Few analysts think oil is about to run out. But experts differ on whether the current soaring oil demand will outstrip current supplies, and how quickly.

Many blame today's tight market on 20 years of low oil prices that stifled investment in new wells, refining and exports.

Keeping prices high is the best way to meet demand in the next decade or two, said Leonardo Maugeri, an executive with the Italian energy company Eni. High prices give investors incentive to spend the billions needed to increase oil production and develop other fuels, Maugeri wrote in the current issue of Foreign Affairs.

But Maugeri also wrote that it takes six to eight years for oil from a new well to reach consumers. Developing oil sands or natural gas-based diesel fuel is even slower and more expensive.

Saudis worry that consumer demand could overwhelm the slow progress in bringing new energies to market. "If this continues, you'll have demand outstripping supply over the next five years by a wide margin," said Obaid.

Others, such as Sharif Ghalib of Energy Intelligence Research in New York, say the world's cushion of excess oil production capacity -- a safety margin that keeps a lid on prices -- is so low that demand could outstrip supplies now. All it would take is a single oil producer going off-line for any reason.

"The crunch is already here. It's not five years down the road," Ghalib said. "There is no thought being given in the U.S. to raising gasoline taxes or increasing mileage on U.S. cars. In China, automobile use is skyrocketing."

For now, Saudi Arabia is bent on meeting this demand by drilling wells and laying pipe.
In March, state-owned Saudi Aramco and Japan's Sumitomo Chemical broke ground on a $10 billion oil refinery and petrochemical plant that will be one of the world's largest when finished in 2008.

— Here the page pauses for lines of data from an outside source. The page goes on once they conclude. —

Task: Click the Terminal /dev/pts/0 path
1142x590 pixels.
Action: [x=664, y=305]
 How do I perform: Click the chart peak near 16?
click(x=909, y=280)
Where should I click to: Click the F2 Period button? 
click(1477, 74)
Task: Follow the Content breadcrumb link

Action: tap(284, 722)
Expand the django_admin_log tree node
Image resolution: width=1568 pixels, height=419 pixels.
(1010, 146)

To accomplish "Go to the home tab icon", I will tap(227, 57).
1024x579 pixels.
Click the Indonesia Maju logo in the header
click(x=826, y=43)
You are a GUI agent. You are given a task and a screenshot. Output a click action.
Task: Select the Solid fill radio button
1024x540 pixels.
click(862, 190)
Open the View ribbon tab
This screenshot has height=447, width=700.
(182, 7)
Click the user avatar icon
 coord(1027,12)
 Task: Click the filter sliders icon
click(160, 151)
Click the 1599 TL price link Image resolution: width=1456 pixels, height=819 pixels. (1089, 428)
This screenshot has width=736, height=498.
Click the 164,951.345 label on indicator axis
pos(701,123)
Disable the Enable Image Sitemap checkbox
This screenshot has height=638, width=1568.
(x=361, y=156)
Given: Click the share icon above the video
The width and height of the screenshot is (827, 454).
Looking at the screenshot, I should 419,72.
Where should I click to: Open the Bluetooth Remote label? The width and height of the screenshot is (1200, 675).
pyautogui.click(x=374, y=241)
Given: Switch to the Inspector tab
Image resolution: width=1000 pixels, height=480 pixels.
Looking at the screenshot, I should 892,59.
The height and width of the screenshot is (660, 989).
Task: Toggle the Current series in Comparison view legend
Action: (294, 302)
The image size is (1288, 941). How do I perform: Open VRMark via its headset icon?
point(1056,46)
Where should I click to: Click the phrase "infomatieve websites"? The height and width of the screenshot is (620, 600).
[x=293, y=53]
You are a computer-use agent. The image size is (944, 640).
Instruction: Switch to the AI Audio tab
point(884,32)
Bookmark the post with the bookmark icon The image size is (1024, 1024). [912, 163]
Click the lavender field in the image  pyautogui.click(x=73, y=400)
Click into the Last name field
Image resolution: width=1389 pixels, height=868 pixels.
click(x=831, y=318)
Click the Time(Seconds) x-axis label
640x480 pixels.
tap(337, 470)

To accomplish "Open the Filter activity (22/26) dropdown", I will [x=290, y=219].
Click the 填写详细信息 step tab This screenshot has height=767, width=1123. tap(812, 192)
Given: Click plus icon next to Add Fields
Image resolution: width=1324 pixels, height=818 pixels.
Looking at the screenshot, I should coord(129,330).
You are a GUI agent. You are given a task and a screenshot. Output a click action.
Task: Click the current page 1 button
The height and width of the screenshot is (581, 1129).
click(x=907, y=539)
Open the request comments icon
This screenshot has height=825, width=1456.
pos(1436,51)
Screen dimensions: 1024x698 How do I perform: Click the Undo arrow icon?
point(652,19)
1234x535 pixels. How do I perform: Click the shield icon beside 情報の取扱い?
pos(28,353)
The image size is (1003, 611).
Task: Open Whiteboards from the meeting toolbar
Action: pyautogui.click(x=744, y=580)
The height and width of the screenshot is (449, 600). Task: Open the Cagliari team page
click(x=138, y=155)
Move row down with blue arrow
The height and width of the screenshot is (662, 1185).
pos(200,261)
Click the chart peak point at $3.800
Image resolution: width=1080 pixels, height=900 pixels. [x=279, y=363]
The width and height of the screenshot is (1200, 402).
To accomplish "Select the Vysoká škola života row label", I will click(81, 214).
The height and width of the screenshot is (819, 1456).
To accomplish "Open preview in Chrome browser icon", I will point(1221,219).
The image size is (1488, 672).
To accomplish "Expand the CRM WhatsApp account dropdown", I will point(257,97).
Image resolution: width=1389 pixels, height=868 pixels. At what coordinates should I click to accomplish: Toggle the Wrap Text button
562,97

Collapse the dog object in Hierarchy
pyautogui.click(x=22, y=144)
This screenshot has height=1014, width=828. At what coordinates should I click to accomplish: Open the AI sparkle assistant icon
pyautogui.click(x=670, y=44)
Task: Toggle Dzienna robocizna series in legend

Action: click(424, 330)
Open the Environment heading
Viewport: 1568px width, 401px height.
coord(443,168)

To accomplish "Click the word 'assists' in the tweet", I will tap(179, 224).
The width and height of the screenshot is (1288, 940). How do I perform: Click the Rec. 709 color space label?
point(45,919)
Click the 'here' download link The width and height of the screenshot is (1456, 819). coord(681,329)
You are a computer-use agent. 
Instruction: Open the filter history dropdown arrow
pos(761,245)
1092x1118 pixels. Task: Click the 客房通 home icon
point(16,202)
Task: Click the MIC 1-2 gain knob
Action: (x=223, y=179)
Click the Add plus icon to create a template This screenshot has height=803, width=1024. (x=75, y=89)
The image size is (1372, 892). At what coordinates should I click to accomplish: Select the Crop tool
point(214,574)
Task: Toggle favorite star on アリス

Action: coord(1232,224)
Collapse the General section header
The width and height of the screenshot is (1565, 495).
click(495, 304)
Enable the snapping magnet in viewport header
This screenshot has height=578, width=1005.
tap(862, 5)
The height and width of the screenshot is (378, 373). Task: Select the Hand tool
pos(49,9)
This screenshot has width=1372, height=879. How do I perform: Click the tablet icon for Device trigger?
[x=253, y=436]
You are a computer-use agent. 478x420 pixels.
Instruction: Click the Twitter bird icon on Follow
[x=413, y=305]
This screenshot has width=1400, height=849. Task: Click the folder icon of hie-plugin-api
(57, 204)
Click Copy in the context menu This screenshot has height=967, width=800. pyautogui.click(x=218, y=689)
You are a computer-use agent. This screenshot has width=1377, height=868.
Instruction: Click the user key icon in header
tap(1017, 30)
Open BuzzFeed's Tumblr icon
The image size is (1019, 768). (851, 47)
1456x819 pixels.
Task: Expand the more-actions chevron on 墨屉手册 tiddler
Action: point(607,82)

The refinery, one of two planned in the kingdom, is aimed at opening bottlenecks on delivery of refined products such as gasoline and diesel. The plant will increase Saudi Arabia's output because it can refine heavy sulfurous crude that the kingdom can't sell now.

Saudi Arabia and its partners plan to invest a further $28 billion in three more huge refineries, in China, India and Texas, Obaid said.

Also last month, Saudi Arabia began opening valves on a 300,000 barrel-per-day expansion in output from the world's largest oilfield. By summer, the full flow of the oil is planned to be under way.

These are just the latest installments of what experts describe as the world's largest oil expansion effort, which will increase Saudi Arabia's output capacity by 2009 by almost 14 percent -- from 11 million to 12.5 million barrels per day.

If demand warrants, the Petroleum Ministry could decide to invest an additional $8.5 billion in a further increase of 800,000 barrels a day by 2013, bringing sustainable capacity to 13.05 million barrels a day, Obaid said.

Ali al-Naimi, the Saudi oil minister, has said the kingdom could reach and sustain 15 million barrels per day in output if needed.

But even leaping to those frantic levels won't satisfy rising world demand for long, analysts say.
"The Saudis can't do it alone," said Ehsan Ul-Haq, chief analyst of Vienna-based energy broker PVM Oil Associates.

And pumping at 15 million barrels a day, the lifespan of Saudi's 260 billion barrels of proven oil reserves would be shortened by 30 percent, with output dwindling about two decades from now.

The kingdom has already used up 100 billion barrels. Production typically declines when a country has produced half of its reserves. That's 180 billion barrels in Saudi Arabia's case, al-Husseini said.

"If instead of reliable oil production lasting 20 years, it were to last for 40 years, then we would all be ahead," he said. "That's why there is a need to supplement conventional oil with other sources of energy."